Las minas unas tras otras pararon; el vino y los aperitivos en las Alberquillas bajaron de calidad y la Niña Chica, la criada vieja, siguió durante algún tiempo intentando hacer el milagro de mantener las atenciones tradicionales a los invitados.
Sostenían los tres hermanos su pobreza vergonzante con gran dignidad, cuando enfermó Don Pablo, que murió con la novia en la cabecera y un círculo de amigos más estrecho... y siguió bajando la calidad del vino.
Murió Don Manuel casi en familia y se acabaron los guateques y los amigos.
Don Félix quedó solo en su carmen desmantelando las instalaciones mineras y simultaneándolas con largas ausencias. Un buen día apareció Dña. Blanca, se habían casado en Bilbao.

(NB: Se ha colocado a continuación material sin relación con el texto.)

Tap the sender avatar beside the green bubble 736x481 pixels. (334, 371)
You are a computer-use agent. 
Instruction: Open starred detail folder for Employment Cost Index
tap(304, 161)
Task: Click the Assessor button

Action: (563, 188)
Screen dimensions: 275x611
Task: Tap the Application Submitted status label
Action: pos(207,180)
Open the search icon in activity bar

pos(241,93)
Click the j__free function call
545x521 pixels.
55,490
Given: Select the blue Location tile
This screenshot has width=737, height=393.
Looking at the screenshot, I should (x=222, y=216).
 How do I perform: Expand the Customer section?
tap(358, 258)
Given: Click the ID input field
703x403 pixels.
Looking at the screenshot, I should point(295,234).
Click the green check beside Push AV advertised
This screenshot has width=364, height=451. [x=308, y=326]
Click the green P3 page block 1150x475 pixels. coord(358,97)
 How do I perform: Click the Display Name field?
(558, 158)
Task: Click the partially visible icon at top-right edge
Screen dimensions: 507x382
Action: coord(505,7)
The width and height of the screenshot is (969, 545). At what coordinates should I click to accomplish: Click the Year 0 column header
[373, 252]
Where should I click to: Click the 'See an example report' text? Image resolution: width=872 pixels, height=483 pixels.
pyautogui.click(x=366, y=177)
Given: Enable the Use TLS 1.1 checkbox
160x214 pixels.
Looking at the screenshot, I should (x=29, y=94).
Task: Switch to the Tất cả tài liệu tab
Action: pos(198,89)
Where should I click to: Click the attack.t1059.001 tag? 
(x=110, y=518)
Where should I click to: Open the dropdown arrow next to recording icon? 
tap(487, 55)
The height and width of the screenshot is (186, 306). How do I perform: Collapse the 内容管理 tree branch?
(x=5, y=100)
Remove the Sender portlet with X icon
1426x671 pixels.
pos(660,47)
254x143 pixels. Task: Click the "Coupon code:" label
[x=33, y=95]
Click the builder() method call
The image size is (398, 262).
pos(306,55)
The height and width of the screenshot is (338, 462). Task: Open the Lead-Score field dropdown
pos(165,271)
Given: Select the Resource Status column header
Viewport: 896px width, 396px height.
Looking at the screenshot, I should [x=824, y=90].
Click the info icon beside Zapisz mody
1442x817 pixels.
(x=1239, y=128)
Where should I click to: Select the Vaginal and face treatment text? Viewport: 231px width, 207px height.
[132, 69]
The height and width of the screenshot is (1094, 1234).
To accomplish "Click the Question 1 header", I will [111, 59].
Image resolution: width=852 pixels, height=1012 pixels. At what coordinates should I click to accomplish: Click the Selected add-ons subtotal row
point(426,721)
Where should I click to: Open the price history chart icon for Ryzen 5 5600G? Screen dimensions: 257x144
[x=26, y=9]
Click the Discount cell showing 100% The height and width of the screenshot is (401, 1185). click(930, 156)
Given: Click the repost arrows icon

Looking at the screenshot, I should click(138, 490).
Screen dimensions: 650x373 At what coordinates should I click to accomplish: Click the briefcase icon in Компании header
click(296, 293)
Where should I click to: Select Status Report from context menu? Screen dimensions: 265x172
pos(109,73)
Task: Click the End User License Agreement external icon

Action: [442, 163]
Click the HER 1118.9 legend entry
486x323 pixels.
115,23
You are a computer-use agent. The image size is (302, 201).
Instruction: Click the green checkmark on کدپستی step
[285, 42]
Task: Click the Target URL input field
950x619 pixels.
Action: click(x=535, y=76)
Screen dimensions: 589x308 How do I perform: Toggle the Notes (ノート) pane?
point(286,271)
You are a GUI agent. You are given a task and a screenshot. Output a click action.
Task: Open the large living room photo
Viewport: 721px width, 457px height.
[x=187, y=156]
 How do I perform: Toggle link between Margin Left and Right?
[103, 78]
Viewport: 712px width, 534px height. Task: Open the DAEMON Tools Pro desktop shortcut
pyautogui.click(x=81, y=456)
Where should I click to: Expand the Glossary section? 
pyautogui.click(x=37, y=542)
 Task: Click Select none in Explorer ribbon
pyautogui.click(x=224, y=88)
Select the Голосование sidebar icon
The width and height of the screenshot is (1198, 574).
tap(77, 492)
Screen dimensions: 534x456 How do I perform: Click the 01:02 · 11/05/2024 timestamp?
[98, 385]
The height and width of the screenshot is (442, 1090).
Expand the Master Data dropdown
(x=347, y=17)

En realidad, eran dos carcamales, pero nos alegró, porque ya sabíamos que él era el preferido.
Después...los expulsaron de la quinta que ellos fabricaron y nunca se preocuparon de comprar.
Allí quedaron las buganvillas, el árbol de la goma, el palo borracho, los peces de colores y Well-Come enterrado al pie de un tilo plateado. El último de los Latorre murió asido a la mano de Dña. Blanca en casa de su antigua criada, la Niña Chica, que le cedió su habitación.